A lawsuit in Texas is challenging a hospital’s requirement that its employees get vaccinated against COVID-19 before returning to work. The case isn’t going anywhere, legally speaking. But the central claim is worth examining because it’s at the core of a lot of vaccine hesitation.
The Texas plaintiffs, either working in concert or in parallel with a New York-based law firm that is in turn linked to the anti-vaccination movement, claim that administering mRNA vaccines now should be treated as a form of experimentation. And they maintain that requiring employees to be vaccinated eliminates their capacity to consent. This, they insist, amounts to a violation of the Nuremberg Code, a guideline developed in the post-World War II trial of Nazi doctors for crimes against humanity that says humans should not be subject to medical experiments without their consent.
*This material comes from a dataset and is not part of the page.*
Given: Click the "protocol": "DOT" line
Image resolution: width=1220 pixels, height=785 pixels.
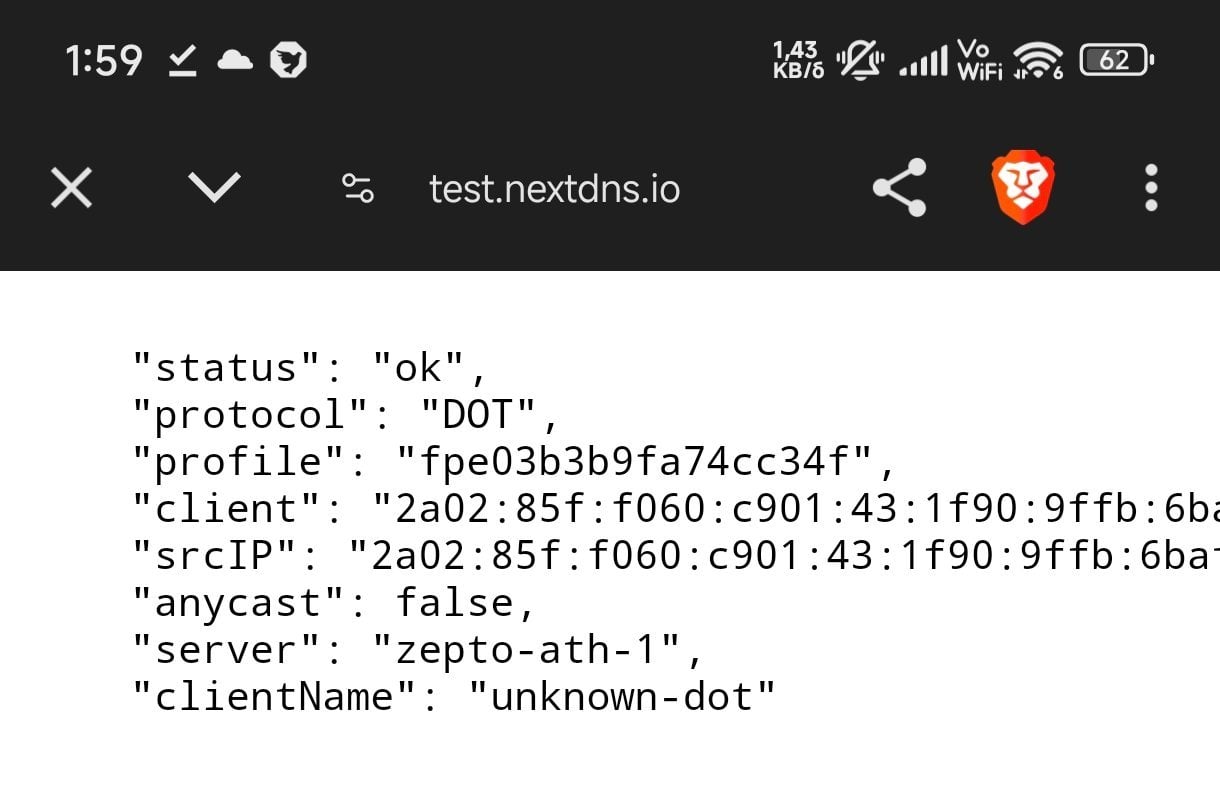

The Texas hospital is not violating that principle, because the vaccines at issue aren’t experimental — they have already gone through a series of clinical trials with voluntary subjects. Another reason the Texas plaintiffs’ argument has little legal purchase is that the Nuremberg Code isn’t the law, either under the Texas state statutes or federal law. The word “code” is a bit of a misnomer. Usually in legal context, a code is a body of law that has been authoritatively deposited or laid down by some responsible authority. The Nuremberg Code isn’t that.
Rather, the name refers to a set of 10 principles enumerated by the U.S. military tribunal that presided over the famous trial of the Nazi doctors. That trial, known as U.S.A. v. Brandt, resulted in a written opinion that included ten principles for delineating permissible experimentation, which are now referred to as the Nuremberg Code. The one that’s relevant for our purposes is the very first: “The voluntary consent of the human subject is absolutely essential.” Needless to say, the Nazis’ experimentation on human subjects featured no consent at all.
But the fact that the code isn’t really law is unlikely to bring any comfort to vaccine skeptics. And the lack-of-consent point is not the point the plaintiffs are really trying to press, anyway. They want to promote the view that the vaccines are experimental.
As a matter of federal regulation, the COVID-19 vaccines have received emergency use authorization (EUA) from the Food and Drug Administration. Ordinary, non-emergency authorization means the FDA has determined that a drug is safe and effective, a process that usually takes a few years. Emergency authorization happens when there is an emergency, no available alternative, and studies establish safety in the light of available evidence. It’s a lower standard, one that considers safety but doesn’t require medium-term follow-up.
The lawsuit doesn’t focus on this comparison, probably because even ordinary authorization doesn’t require genuine long-term assessment. Instead, the suit aims to promote the argument that science cannot yet definitively identify the long-term effects of mRNA vaccines, since they’ve never been used before. That statement is literally true. In that restricted sense, we are collectively engaged in a massive, society-wide experiment. And that in turn gives us reason to explore more seriously whether there is a credible ethical — not legal — argument against requiring employees to take a vaccine that has been widely tested in the short run, but not yet tested over the longer term.
To assess this ethical claim requires defining what we mean by “experiment.” In the context of the Nuremberg Code, the best way to think of an experiment is that it is being conducted not primarily for the good of the experimental subject, but to gain scientific knowledge and expertise more generally.
But the hospital isn’t trying to find out what will happen if people take the vaccines. It’s trying to protect patients and employees by blocking the spread of COVID-19 in its facilities.
The sense in which we are more broadly engaged in an experiment around the new vaccines is a different sense of the word experiment. It’s the one invoked by Justice Oliver Wendell Holmes in his famous dissent just over a century ago in the case of Abrams v. U.S. In the course of laying out his defense of free speech, Holmes said: “It is an experiment, as all life is an experiment. Every year if not every day we have to wager our salvation upon some prophecy based upon imperfect knowledge.”
Yes, there is some risk associated with our lack of knowledge about long-term mRNA vaccine effects. But there is much greater risk associated with catching COVID individually and having it continue to infect and harm people collectively. That’s an experiment that’s not worth running.
Noah Feldman is a Bloomberg Opinion columnist and host of the podcast “Deep Background.” He is a professor of law at Harvard University and was a clerk to U.S. Supreme Court Justice David Souter. His books include “The Three Lives of James Madison: Genius, Partisan, President.”